2014;  3(4): 111-119

doi:10.5923/j.ijhe.20140304.02

A Numerical Model for the Simulation of Water Recirculations in the Nador Lagoon (Morocco)

A. Yachouti1, S. Daoudi2, I. Elmahi1, F. Boushaba1

1Equipe de Modélisation et Simulation Numérique, ENSAO, Complexe universitaire, Oujda, Maroc

2Ecole Nationale des Sciences Appliquées d’Al-Hoceima, Maroc

Correspondence to: A. Yachouti, Equipe de Modélisation et Simulation Numérique, ENSAO, Complexe universitaire, Oujda, Maroc.

Email:

Copyright © 2014 Scientific & Academic Publishing. All Rights Reserved.

Abstract

A finite volume solver is developed for the simulation of the hydrodynamic and water recirculation in the Nador lagoon. The physical model is based on the 2D shallow water equations that include slope variations and friction losses.
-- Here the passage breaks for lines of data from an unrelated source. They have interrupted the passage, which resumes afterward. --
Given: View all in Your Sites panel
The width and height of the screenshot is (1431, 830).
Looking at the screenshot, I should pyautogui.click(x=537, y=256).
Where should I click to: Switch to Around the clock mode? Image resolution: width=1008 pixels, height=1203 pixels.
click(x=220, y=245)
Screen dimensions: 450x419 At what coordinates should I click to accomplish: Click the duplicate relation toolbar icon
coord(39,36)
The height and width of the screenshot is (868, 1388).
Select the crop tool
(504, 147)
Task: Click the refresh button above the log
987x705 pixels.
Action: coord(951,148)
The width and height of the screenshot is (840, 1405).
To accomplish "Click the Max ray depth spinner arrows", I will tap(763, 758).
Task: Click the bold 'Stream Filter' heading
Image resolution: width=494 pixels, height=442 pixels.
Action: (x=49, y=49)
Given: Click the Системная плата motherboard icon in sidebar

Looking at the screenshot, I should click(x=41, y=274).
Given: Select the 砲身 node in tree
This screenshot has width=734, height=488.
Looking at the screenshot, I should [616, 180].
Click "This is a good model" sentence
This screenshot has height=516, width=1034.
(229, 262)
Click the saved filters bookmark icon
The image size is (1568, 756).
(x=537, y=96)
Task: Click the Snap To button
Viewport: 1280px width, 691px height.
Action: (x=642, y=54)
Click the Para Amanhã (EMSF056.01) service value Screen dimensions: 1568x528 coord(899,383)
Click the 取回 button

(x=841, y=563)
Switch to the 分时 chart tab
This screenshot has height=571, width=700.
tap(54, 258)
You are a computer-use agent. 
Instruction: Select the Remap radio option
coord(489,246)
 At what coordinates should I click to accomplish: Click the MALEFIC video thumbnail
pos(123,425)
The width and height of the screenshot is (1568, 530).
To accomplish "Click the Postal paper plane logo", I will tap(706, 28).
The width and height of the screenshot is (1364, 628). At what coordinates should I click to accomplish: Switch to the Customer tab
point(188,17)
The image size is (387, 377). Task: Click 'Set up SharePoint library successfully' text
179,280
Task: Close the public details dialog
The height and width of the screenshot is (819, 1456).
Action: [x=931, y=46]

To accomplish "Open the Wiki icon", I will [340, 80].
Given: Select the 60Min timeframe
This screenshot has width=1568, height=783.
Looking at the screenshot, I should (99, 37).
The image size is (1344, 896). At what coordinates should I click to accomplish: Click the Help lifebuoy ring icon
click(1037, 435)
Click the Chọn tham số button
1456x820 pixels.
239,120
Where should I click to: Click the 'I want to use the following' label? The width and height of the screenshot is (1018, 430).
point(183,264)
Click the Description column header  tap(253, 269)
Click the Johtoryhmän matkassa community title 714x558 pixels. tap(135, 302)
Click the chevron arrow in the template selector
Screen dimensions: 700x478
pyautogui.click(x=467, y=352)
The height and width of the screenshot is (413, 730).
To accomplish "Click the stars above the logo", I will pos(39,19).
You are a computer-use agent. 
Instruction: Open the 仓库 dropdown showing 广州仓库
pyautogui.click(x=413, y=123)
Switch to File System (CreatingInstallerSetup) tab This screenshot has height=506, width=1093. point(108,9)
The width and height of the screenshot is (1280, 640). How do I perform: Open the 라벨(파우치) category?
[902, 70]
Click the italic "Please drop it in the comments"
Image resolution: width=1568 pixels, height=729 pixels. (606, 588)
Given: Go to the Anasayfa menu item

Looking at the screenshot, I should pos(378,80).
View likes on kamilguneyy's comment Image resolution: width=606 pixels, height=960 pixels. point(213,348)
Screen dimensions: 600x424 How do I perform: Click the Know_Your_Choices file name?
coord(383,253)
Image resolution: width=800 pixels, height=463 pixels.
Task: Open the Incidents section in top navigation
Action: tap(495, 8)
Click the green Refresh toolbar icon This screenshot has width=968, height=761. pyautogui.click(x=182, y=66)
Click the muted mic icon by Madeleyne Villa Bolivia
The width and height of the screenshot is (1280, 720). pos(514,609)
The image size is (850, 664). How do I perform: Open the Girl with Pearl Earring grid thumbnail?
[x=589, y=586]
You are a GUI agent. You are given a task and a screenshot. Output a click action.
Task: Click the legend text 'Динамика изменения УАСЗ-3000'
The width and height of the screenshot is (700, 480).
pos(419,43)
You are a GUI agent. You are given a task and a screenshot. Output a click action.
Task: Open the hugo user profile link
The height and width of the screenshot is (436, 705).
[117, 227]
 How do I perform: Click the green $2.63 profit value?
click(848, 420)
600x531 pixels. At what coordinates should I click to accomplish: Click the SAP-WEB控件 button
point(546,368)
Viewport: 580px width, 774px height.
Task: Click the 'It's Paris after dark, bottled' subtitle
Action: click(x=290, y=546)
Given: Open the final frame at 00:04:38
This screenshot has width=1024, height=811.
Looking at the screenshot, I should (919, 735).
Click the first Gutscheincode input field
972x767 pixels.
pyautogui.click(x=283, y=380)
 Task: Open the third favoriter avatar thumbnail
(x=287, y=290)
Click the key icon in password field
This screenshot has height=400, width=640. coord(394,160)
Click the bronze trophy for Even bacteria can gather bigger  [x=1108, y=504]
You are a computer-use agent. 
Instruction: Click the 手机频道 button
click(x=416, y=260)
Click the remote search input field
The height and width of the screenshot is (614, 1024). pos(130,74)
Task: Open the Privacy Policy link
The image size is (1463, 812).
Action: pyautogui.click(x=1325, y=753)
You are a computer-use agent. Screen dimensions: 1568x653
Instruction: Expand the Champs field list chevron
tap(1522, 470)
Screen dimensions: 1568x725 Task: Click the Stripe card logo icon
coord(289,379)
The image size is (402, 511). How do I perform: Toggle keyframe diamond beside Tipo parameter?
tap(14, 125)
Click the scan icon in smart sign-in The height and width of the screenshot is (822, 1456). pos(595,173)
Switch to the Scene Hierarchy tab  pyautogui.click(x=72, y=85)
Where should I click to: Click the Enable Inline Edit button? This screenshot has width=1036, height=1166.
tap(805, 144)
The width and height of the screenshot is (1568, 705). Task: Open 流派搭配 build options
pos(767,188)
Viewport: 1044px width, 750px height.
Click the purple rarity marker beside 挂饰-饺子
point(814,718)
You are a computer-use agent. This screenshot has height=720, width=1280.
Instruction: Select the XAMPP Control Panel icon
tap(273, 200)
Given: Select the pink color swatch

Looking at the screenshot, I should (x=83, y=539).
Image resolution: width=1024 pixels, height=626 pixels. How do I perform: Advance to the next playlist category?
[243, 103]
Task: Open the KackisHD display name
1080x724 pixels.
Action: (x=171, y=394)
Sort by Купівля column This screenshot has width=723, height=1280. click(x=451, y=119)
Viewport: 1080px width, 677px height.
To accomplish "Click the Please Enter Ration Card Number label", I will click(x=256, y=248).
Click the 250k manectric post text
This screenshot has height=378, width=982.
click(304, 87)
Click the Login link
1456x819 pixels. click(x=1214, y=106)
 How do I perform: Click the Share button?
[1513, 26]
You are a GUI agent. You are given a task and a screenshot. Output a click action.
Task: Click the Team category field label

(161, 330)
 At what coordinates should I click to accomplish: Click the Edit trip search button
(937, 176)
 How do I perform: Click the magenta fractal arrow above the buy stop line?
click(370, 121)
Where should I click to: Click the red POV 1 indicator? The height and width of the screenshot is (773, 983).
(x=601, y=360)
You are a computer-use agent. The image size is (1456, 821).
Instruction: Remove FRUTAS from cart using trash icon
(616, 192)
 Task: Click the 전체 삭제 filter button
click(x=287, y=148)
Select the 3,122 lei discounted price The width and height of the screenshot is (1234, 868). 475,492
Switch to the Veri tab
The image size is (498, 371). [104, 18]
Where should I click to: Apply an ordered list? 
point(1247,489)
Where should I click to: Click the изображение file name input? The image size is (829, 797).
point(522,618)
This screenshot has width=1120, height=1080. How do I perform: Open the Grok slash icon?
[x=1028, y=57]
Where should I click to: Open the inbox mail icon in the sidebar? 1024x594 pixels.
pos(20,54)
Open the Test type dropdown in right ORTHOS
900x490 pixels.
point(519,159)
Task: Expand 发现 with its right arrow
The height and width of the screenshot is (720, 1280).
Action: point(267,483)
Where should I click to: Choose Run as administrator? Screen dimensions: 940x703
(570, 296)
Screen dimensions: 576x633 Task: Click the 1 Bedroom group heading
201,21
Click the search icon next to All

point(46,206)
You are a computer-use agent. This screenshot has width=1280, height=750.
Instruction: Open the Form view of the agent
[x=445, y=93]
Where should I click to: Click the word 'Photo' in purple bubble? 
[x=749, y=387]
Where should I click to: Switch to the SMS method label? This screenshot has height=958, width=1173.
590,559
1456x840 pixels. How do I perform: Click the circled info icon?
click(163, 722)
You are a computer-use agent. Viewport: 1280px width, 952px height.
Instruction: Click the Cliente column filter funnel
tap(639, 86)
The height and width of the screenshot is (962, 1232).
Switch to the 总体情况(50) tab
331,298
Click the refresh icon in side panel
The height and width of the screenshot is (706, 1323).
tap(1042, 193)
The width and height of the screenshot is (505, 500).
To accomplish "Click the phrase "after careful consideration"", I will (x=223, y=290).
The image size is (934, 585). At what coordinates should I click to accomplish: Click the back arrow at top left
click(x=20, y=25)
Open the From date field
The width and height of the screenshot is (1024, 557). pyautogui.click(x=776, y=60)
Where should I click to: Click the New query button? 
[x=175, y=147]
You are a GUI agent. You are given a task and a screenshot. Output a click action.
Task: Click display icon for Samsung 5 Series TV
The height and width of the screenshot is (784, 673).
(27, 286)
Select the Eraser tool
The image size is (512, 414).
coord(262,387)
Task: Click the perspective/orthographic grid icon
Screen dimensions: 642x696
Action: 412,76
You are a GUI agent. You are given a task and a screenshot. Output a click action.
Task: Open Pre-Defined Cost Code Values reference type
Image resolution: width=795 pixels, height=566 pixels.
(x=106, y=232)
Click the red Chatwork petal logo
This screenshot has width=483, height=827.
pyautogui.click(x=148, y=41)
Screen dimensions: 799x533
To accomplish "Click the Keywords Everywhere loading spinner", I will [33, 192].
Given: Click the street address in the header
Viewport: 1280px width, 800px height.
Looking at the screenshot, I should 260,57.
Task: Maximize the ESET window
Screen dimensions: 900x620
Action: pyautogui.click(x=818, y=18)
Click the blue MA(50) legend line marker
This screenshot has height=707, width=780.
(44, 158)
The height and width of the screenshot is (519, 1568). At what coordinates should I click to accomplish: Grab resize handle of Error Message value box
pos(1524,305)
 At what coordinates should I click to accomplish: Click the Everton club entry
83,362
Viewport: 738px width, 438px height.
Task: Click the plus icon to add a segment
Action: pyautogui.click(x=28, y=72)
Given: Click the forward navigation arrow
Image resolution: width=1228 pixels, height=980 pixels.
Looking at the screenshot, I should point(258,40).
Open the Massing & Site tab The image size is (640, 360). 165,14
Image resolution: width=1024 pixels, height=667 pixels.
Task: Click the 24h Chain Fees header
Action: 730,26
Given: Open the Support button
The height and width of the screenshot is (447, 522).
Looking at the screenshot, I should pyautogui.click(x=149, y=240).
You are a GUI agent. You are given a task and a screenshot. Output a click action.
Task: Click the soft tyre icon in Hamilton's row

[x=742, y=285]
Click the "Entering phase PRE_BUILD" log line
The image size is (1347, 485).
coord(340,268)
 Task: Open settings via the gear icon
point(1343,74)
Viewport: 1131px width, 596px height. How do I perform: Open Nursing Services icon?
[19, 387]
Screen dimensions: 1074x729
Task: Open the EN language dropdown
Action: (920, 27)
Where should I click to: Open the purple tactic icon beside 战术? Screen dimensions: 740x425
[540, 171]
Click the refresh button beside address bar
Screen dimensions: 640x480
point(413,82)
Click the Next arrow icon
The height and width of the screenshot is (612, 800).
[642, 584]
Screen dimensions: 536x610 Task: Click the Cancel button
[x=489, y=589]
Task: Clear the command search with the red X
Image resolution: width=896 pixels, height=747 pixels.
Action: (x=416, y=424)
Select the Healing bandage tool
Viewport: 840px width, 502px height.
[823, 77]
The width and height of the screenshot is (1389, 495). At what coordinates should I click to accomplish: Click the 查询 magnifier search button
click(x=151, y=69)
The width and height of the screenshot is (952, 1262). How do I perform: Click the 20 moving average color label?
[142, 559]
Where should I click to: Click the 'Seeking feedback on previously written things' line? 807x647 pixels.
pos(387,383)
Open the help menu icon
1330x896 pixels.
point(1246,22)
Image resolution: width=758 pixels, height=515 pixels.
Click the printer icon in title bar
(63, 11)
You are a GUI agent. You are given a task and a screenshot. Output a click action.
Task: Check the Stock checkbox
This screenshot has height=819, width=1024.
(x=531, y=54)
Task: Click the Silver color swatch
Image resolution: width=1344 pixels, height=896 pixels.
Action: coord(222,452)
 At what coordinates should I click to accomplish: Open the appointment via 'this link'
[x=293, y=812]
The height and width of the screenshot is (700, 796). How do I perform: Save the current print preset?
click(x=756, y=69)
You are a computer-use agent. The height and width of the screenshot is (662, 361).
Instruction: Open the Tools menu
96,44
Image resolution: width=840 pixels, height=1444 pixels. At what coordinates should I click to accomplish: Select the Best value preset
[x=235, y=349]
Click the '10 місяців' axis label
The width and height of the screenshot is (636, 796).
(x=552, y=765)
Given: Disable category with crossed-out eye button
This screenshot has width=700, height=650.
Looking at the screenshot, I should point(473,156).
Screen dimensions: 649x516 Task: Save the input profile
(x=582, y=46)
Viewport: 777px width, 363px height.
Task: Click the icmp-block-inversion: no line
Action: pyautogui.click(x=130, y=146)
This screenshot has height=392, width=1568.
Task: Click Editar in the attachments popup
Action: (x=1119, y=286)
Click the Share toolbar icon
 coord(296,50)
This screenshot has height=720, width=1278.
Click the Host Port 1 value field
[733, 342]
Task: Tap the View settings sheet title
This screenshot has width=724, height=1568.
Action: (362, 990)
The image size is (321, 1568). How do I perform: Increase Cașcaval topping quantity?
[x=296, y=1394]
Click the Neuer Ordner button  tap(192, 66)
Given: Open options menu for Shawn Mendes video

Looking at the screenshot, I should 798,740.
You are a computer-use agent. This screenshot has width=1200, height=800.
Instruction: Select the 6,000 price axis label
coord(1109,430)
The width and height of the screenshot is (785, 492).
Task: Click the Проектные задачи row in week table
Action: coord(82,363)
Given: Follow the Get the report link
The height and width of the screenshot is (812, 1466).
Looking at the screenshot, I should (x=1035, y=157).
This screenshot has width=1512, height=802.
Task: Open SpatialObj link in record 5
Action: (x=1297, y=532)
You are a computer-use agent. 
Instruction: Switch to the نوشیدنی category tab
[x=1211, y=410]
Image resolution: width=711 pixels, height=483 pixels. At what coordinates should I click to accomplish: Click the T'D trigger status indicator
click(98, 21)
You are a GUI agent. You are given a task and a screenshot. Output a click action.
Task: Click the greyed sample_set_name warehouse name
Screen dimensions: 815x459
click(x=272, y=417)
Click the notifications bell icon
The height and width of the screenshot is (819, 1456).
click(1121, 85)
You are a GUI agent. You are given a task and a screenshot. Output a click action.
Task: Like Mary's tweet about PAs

The convective fluxes are approximated with a Non Homogeneous Riemann Solver (SRNH) on unstructured meshes, whereas an operator splitting procedure is used for the friction terms. Second-order accuracy in space is achieved through variable reconstruction. The algorithm can be applied to model flows on complicated geometries and preserves the balance between the pressure gradient and source term due to the slope variation. Numerical tests are presented here and discussed for the study of the water circulations in the Nador lagoon considering the new “pass” with the Mediterranean Sea.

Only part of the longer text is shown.